A lack of resources was a root cause of nearly every failed attempt at change I’ve witnessed.  There are multiple examples of why resources are important in the blog.  One example is how PSJ utilized the time of leaders and colleagues from high performing hospitals to assist low performing ones through the formation of work groups; work groups are a significant expense.  Another example is the use of cascading scorecards or dashboards; you can’t collect, use, manage, present, discuss, or analyze data without resources.  In 2007 I was the first to use a scorecard in my organization.  It took me hours to build it and maintain it.  Some of the fields were populated with estimations, or distant surrogate markers, or nothing at all.  It was all done by hand.  Although it served a purpose and did help to drive change, its effectiveness and efficiency was impacted by a lack of resources.

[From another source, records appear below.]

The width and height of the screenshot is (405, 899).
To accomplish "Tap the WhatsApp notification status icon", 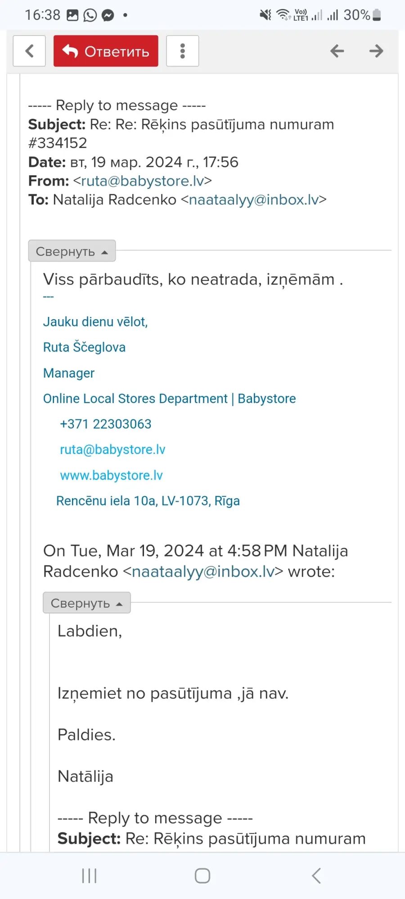I will (90, 15).
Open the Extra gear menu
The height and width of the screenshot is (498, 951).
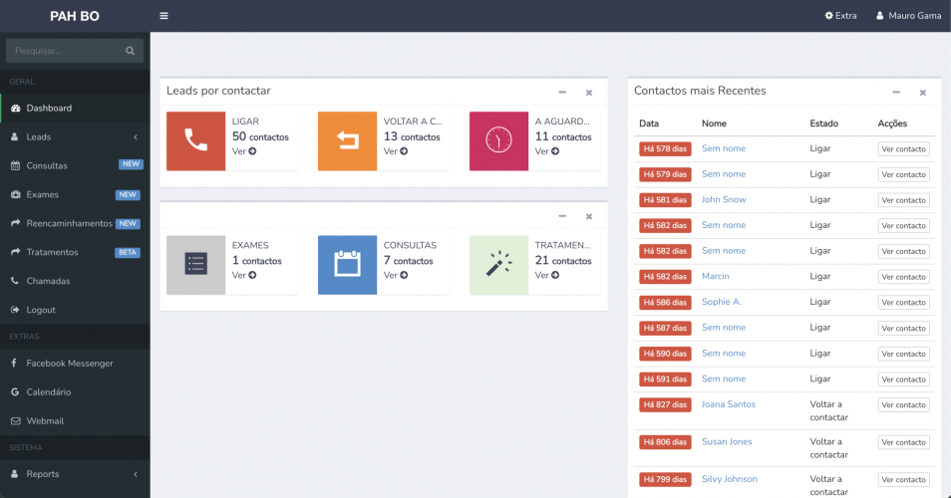(840, 16)
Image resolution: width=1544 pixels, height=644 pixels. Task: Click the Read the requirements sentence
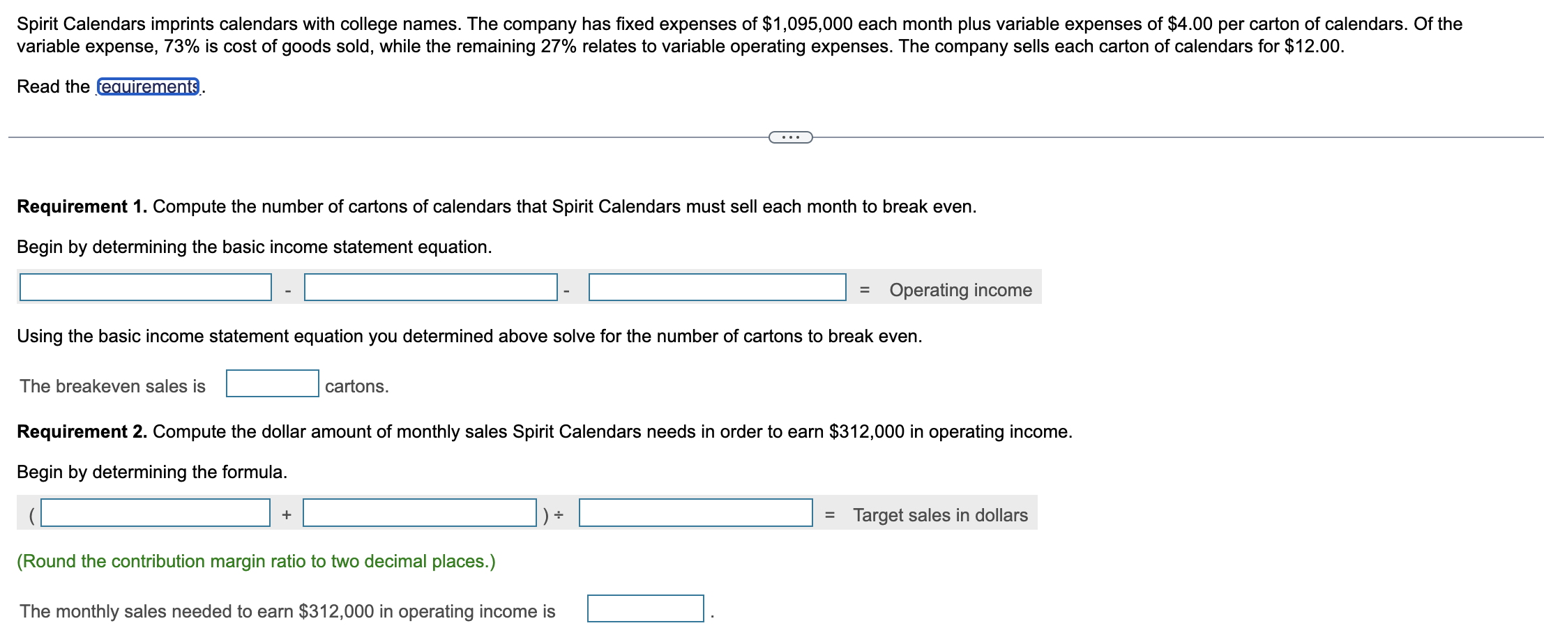tap(110, 87)
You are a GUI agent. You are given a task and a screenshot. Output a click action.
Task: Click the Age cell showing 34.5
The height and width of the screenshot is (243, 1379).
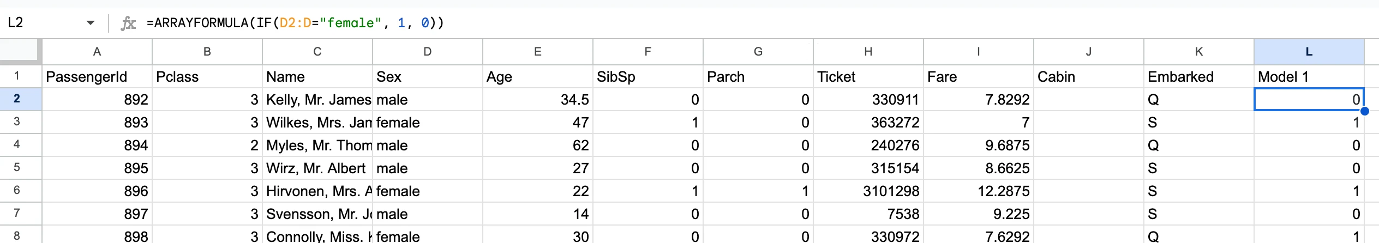537,100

Hidden lesson #2 is that change management is, well, management.  Leadership is a necessary element at every step especially in the beginning.  Yet without local management of people and processes, change initiatives fail.  Existing managers, who already possess effective change management skills and tools, are essential.  One of those tools is an existing strong daily management system. The blog does mention the need for skills, tools and tactics specific to the change effort, and I agree.  Yet, these enablers need to align with the existing daily management system.   For example, if a team doesn’t take the time to frequently huddle around metrics, run by an effective leader and manger, using an already existing cadence embedded in an established management system, a change effort has a high likelihood of failing.  Furthermore, not deliberately leveraging that existing management system to drive engagement around the specific change effort would be unwise.   A daily management system enables alignment.

Alignment requires leadership and management and starts through establishing a shared vision, both of which are mentioned in the blog.   Established values and principles embedded in an existing common management system with built in quality improvement skills and tools assist alignment.  Constantly communicating the “why” and the “what’s in it for me” as mentioned in the blog builds alignment.  The disciplined cadence of a daily management system is a channel for this constant communication.

Because all change is local, and alignment is possible only when local groups stay connected to the larger whole in ways that are mutually beneficial, any change management approach needs to consider how to trust local teams with ample autonomy to solve local barriers to change.  Change is both individual and team based, and both are dependent on local elements of leadership, management, vision, trust, data, and capacity.  Empowering these local environments while driving a common vision through standard work is perhaps the most important deliverable of senior management in any change management initiative.  A strong daily management system allows this to happen with greater ease.